Rehabilitation medicine, which Randolph discovered as a medical student, was “an extension of my physical therapy background,” she says. The field focuses on helping patients with physical impairments to restore functional ability and improve their quality of life. After finishing her studies at the Medical College of Pennsylvania, Randolph landed a residency at the Institute of Rehabilitation Medicine at the NYU Medical Center—a hub of the emerging field.

LEARNING FROM THE BEST

Photo by Chris Sorensen

Howard Rusk, who had founded the institute in 1948, is considered one of the most influential figures in rehabilitation medicine—and Randolph was able to learn at his side. Simple practices like turning patients every two hours in their beds to avoid bed sores, good management of bladder and bowel function, and evaluating incapacity emerged from rehabilitation medicine practices. “Many of these concepts and improvements in management have become integral to the medical model in all modern hospitals,” Randolph says. “Watching that develop was very rewarding.”

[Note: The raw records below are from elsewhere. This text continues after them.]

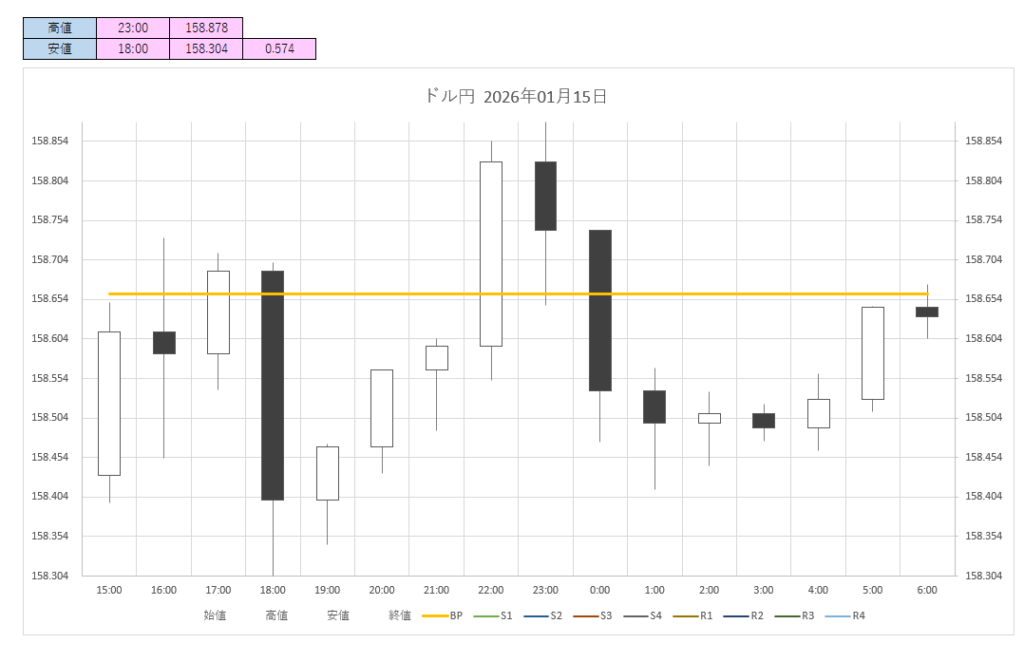This screenshot has width=1024, height=662.
Task: Select the 安値 header cell in top table
Action: tap(60, 48)
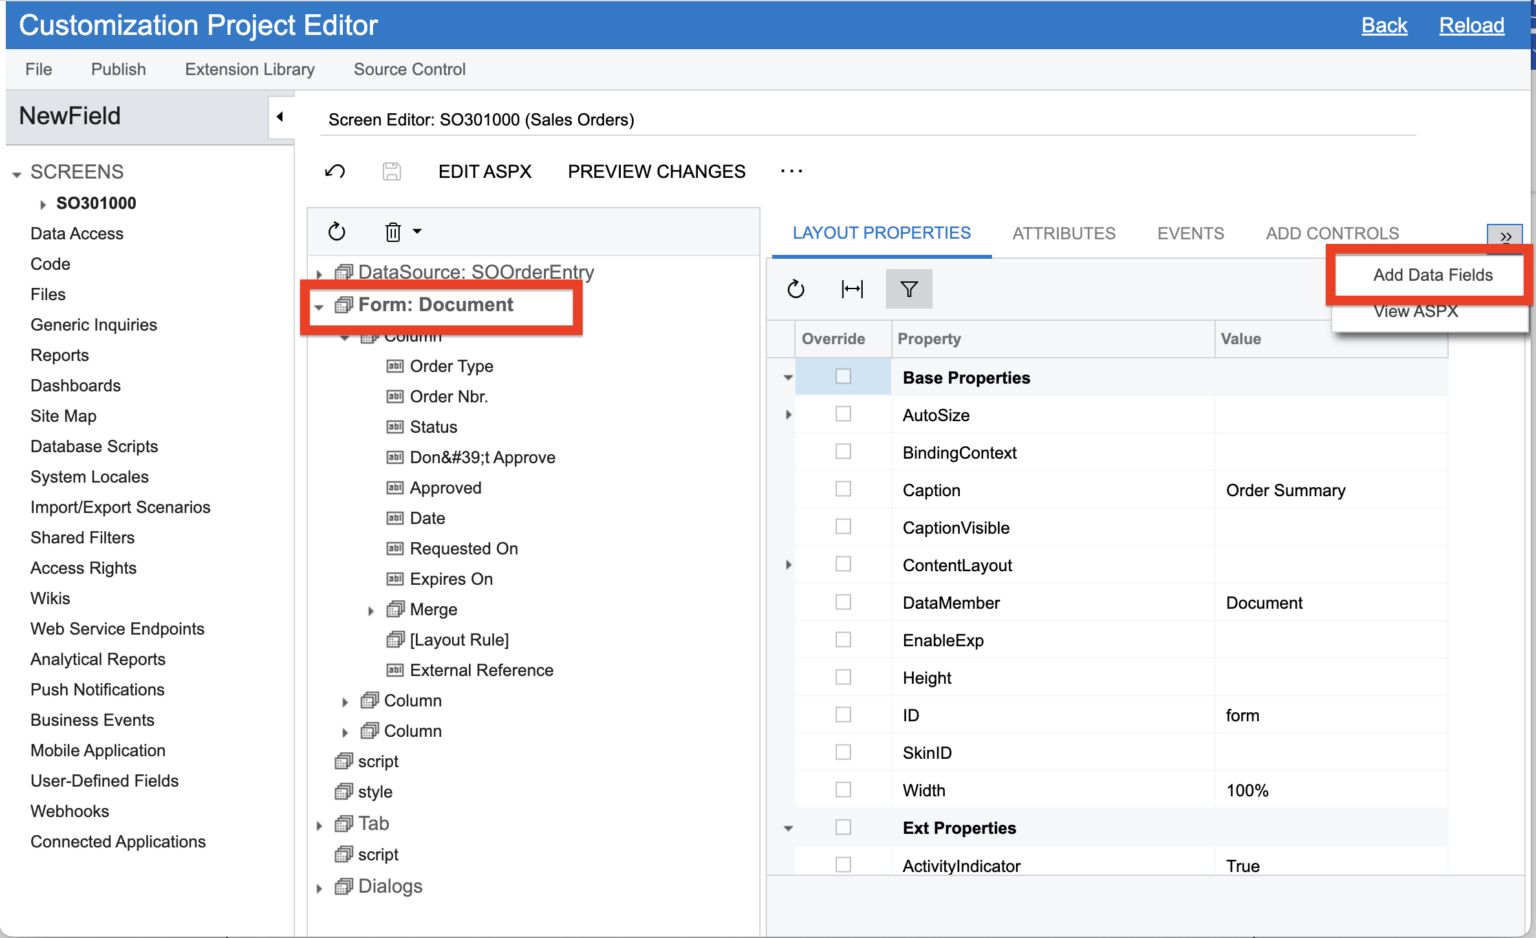
Task: Click the Save (disk) icon in the screen editor
Action: 391,171
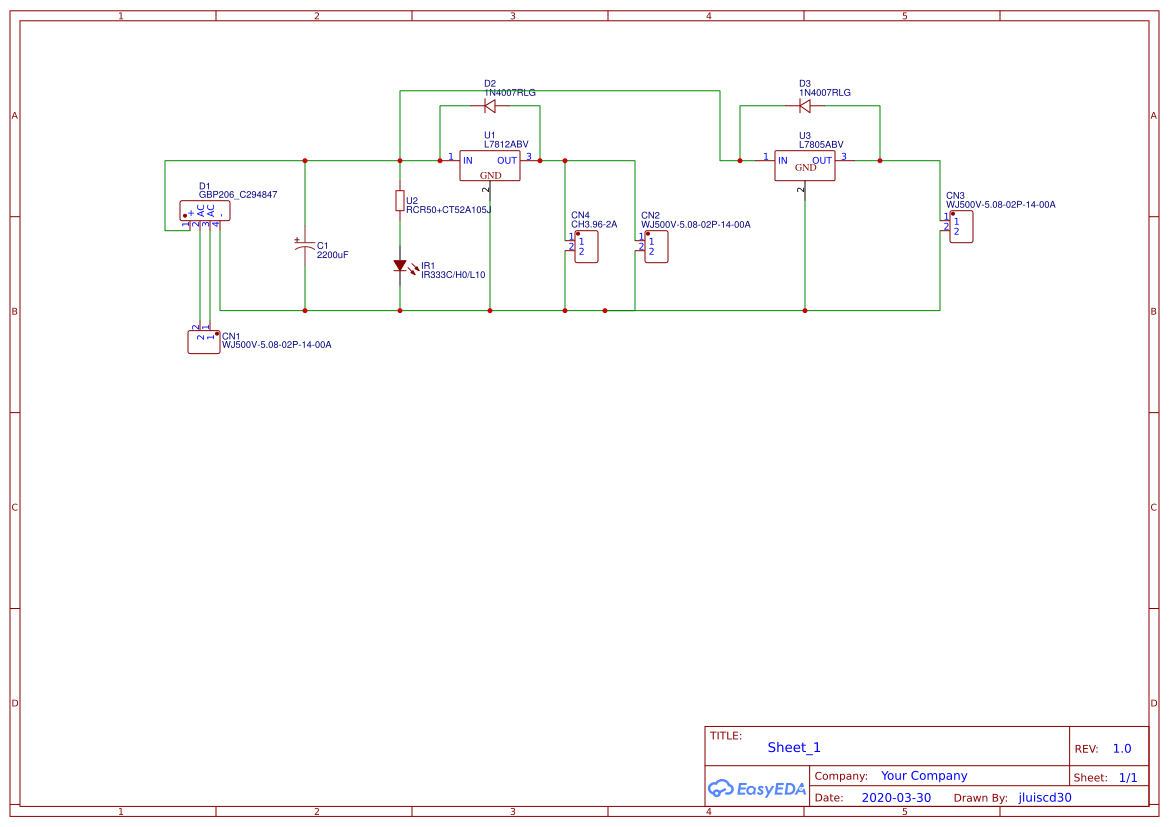The height and width of the screenshot is (827, 1169).
Task: Click Drawn By name jluiscd30
Action: click(x=1043, y=797)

The work of early physiatrists was also influential outside of the medical community. Randolph and her colleagues at NYU worked with paraplegic and quadriplegic patients, helping them to become independent. But outside the institute, the limitations of New York City’s built environment hindered them before they left the block. “There were no curb cuts in New York at the time,” she says. Anyone in a wheelchair was confined to a city block without help. Going to work or the store for basics was impossible because of parking limitations and inaccessible public transportation.

In 1968, Randolph was appointed to Mayor John Lindsay’s Committee on the Handicapped. That group contributed to regulations that created curb cuts and accessible parking. She sat on another committee that advised the architects of Lincoln Center on how to make buildings more accessible, with the inclusion of ramped access and minimum widths for bathroom doors. “Things that people just hadn’t been thinking about up to that point,” Randolph says. “I think these are important things to have done.”

A MOVE TO THE CLASSROOM

In 1980, Randolph made a major career decision, entering academia as a member of the faculty at New York Medical College (NYMC) and director of the Department of Rehabilitation Medicine at the Westchester Medical Center. “My focus switched to teaching and building the department,” says Randolph, who remains a professor of clinical rehabilitation medicine. “I enjoy seeing the lights go on in their eyes,” she says of her students. She received an excellence in teaching and mentoring award from the college in 2015.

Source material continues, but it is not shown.